I prefer the mind maps generated by GraphViz DOT language and the QuickChart.io server generates un-watermarked charts for free - so thats what we have used in Agile-Dynamics. In fact we are hoping to build a Pack to simplify this by extracting the data from a structured bullet-list (or checklist or folding list) in the canvas and generating a mindmap automatically from that. In this proposed Pack you can set some rules for the shapes and colors of nodes. But we have not even started on that project yet.
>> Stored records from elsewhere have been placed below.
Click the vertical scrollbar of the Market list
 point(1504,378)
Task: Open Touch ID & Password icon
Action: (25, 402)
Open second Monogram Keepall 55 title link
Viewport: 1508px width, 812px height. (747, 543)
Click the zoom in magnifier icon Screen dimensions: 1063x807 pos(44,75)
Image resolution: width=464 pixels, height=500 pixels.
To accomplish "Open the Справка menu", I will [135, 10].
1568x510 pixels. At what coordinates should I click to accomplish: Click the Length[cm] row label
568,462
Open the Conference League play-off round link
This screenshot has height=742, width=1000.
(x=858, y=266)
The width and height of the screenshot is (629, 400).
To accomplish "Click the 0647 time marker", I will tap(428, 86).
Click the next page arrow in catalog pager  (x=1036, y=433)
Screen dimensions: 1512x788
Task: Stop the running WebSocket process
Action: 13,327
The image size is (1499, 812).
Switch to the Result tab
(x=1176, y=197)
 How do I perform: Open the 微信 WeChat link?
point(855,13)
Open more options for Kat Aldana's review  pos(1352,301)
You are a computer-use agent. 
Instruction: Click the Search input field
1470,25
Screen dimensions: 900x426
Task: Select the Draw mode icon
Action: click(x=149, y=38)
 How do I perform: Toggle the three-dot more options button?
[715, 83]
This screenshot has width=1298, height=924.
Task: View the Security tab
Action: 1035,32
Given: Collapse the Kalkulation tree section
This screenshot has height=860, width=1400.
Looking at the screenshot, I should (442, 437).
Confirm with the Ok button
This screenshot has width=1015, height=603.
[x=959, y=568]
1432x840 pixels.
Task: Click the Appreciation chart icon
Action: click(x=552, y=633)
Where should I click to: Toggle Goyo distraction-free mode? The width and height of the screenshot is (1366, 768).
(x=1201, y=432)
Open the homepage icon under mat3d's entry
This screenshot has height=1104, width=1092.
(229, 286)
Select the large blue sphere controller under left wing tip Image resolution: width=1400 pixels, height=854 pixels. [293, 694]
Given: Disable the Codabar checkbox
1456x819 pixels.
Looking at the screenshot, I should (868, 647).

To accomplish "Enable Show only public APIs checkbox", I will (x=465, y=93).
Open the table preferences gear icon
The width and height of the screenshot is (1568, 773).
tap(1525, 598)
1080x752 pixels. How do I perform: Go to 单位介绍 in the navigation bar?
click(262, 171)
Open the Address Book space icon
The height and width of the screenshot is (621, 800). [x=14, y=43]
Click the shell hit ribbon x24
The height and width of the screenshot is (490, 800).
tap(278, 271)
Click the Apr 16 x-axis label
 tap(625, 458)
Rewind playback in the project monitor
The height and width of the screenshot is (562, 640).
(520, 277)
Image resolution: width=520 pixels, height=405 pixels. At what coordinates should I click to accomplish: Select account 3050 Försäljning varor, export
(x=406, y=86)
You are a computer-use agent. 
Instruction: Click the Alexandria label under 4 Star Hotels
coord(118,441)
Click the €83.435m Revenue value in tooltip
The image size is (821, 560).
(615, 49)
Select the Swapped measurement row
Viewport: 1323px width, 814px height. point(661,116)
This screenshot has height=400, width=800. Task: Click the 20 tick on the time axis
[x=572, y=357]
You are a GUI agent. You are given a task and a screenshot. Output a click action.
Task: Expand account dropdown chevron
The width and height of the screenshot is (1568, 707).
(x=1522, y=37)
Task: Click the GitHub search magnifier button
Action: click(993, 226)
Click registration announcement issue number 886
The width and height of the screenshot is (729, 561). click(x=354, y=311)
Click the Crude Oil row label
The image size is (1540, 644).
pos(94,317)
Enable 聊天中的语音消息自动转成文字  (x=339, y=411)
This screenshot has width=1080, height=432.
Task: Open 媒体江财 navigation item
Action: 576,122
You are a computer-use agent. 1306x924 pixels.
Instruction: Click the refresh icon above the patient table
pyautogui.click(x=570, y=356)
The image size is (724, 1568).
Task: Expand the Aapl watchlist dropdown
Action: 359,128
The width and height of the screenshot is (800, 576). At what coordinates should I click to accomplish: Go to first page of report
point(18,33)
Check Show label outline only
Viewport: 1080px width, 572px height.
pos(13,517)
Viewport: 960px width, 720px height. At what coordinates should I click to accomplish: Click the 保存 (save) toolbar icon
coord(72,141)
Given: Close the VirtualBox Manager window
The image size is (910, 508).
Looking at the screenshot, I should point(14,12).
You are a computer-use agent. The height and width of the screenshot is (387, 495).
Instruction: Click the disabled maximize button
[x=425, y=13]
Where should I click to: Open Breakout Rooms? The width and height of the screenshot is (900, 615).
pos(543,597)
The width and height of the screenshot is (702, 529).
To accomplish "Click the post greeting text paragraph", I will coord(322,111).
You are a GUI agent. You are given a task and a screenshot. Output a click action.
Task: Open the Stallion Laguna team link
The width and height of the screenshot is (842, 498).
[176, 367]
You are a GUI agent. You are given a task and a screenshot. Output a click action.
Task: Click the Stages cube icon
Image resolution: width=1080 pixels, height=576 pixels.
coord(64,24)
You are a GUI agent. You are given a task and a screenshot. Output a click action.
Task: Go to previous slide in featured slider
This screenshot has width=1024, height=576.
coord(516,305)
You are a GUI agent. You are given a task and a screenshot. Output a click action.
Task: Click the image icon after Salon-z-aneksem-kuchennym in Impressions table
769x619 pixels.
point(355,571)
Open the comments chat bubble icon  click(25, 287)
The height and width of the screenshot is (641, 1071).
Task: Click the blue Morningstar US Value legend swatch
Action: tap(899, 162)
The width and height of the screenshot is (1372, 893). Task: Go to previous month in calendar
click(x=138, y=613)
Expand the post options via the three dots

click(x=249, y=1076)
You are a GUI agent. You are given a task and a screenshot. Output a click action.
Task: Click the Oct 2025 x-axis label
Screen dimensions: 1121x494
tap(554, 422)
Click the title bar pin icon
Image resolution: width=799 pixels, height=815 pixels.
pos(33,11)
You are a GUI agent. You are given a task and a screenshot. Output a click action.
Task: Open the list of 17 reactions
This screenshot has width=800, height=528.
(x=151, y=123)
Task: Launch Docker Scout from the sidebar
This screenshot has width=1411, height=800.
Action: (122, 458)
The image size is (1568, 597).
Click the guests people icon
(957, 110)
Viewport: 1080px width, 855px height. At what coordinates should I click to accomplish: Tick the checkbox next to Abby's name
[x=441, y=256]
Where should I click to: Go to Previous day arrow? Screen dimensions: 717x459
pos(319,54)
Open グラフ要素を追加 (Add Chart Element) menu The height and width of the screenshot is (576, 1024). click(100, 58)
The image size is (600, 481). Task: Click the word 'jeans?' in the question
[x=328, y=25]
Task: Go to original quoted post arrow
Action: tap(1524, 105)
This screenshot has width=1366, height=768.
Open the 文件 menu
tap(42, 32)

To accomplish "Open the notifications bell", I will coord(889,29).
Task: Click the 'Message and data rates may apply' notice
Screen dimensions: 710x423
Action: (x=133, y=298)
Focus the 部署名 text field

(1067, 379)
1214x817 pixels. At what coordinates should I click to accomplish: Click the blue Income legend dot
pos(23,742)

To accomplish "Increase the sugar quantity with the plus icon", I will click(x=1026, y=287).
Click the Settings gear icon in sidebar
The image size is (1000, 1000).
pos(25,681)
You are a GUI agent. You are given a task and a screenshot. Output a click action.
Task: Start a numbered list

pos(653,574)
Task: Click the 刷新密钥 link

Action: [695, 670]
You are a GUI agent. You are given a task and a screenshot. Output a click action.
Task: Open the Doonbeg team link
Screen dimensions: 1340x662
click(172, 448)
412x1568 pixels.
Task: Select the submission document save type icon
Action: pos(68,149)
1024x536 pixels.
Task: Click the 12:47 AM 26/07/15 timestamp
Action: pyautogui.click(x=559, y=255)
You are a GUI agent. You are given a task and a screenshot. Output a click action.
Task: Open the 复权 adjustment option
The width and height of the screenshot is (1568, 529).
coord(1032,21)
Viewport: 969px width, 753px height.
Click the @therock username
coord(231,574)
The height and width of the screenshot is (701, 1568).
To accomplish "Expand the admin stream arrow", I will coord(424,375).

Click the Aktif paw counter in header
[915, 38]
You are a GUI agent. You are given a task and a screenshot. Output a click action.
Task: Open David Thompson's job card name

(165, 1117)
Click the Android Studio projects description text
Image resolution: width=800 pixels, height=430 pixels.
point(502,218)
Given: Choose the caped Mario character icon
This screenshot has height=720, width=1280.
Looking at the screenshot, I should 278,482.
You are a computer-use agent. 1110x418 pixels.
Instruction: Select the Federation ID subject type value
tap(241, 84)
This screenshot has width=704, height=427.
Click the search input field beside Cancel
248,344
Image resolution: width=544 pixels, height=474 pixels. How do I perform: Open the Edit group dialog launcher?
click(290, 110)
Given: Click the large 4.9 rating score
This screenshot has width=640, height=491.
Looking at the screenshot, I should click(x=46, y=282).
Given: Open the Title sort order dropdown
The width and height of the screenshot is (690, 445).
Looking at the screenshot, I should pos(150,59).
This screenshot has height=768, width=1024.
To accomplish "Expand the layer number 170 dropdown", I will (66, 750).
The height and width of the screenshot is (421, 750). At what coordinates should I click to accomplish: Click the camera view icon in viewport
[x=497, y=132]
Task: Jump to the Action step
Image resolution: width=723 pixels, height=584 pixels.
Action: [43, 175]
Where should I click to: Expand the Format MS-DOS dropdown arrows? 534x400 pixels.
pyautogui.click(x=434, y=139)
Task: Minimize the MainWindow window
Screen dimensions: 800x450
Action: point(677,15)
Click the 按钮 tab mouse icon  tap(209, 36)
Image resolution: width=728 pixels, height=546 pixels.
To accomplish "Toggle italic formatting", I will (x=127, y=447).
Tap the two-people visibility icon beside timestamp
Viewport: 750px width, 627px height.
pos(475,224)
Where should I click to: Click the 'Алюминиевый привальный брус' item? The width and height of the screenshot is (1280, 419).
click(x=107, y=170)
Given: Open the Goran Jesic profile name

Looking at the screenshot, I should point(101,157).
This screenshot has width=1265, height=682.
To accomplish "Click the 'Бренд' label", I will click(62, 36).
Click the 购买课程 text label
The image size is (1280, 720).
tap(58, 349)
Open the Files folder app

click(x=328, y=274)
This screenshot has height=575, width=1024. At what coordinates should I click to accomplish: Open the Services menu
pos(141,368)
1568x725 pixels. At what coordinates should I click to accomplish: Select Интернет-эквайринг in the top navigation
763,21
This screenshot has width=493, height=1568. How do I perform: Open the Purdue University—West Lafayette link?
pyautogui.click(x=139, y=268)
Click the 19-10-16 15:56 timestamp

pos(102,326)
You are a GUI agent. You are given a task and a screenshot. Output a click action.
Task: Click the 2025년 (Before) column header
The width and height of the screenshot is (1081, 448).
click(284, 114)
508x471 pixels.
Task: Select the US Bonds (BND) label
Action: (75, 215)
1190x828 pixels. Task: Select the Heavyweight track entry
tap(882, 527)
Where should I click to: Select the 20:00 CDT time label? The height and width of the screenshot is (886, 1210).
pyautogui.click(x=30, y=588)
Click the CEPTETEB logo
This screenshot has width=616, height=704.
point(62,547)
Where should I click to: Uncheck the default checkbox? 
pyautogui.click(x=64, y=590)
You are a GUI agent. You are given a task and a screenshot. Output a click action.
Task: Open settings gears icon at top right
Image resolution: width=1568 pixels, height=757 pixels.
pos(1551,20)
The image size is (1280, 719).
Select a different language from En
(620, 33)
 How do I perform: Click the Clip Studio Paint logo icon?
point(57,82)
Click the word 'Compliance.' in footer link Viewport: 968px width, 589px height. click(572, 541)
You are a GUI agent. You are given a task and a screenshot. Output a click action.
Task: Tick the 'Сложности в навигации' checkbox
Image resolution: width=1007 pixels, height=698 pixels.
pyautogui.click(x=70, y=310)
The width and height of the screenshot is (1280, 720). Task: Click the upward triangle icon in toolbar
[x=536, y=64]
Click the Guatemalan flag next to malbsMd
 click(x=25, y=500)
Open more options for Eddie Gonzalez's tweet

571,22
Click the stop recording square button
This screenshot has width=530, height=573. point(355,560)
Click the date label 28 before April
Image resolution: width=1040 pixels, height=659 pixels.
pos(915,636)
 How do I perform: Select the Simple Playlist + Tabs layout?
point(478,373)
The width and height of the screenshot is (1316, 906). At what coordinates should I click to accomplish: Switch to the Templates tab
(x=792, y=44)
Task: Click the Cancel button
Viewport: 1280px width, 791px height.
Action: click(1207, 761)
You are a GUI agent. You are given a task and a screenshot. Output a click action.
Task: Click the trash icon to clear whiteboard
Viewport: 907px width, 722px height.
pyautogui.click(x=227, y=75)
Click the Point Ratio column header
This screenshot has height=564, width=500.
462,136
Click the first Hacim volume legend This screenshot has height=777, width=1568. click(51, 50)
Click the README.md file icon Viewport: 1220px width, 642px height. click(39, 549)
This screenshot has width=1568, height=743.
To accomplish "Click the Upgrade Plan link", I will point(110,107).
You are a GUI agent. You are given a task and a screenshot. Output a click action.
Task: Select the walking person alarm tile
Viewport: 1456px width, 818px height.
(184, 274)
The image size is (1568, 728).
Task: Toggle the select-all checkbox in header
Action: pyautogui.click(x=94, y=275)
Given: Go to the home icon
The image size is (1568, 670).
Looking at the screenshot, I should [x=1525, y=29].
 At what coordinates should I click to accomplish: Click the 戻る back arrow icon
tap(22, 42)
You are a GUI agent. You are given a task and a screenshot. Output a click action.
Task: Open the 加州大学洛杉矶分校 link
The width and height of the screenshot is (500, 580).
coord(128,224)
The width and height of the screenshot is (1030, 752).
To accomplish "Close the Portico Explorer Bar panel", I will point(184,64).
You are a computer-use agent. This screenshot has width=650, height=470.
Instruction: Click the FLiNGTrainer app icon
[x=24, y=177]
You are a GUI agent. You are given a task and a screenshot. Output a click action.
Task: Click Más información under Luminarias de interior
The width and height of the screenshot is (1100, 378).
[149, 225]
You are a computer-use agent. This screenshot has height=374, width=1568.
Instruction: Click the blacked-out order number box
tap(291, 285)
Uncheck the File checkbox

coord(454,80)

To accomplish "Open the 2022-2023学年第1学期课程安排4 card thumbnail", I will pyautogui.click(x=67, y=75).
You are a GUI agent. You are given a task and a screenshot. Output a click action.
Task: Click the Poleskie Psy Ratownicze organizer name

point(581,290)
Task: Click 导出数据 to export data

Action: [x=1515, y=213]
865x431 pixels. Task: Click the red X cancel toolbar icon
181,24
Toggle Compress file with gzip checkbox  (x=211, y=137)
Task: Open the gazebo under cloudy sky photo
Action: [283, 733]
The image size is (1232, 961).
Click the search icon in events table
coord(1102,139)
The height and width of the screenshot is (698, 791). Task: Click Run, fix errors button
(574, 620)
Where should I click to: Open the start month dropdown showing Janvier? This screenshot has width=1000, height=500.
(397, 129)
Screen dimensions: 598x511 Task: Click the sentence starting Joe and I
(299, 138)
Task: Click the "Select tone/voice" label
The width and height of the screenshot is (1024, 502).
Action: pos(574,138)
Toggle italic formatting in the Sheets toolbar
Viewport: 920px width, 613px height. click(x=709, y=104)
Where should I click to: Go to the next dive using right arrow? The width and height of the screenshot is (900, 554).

Meantime @Leandro_Zubrezki has built a Mermaid Pack that uses a different markup language to generate UML diagrams (specific to software development) such as Entity/Relationship diagrams.
The post is here
You need to study the ‘language’ used by each one in order to use it.
Also there is the pure-coda solution ingeniously encoded by @Paul_Danyliuk posted here
Finally, there is the excellent all-round whiteboarding & diagramming tool, Miro, which is beautifully integrated into Coda (look under the Packs) which I use myself on my Tablet & Pen - way more sophisticated, but not able to generate diagrams from Coda tables as the other solutions can.
I met Tony Buzan (tonybuzan.com) in the UK as a teenager (he was a great proponent of mind mapping) and I loved them immediately, all the more because my teachers and elders all hated them (and I was such a rebel)! So I’ve been ‘mapping’ all my adult life. Every decade or so they are ‘rediscovered’ again and become the rage.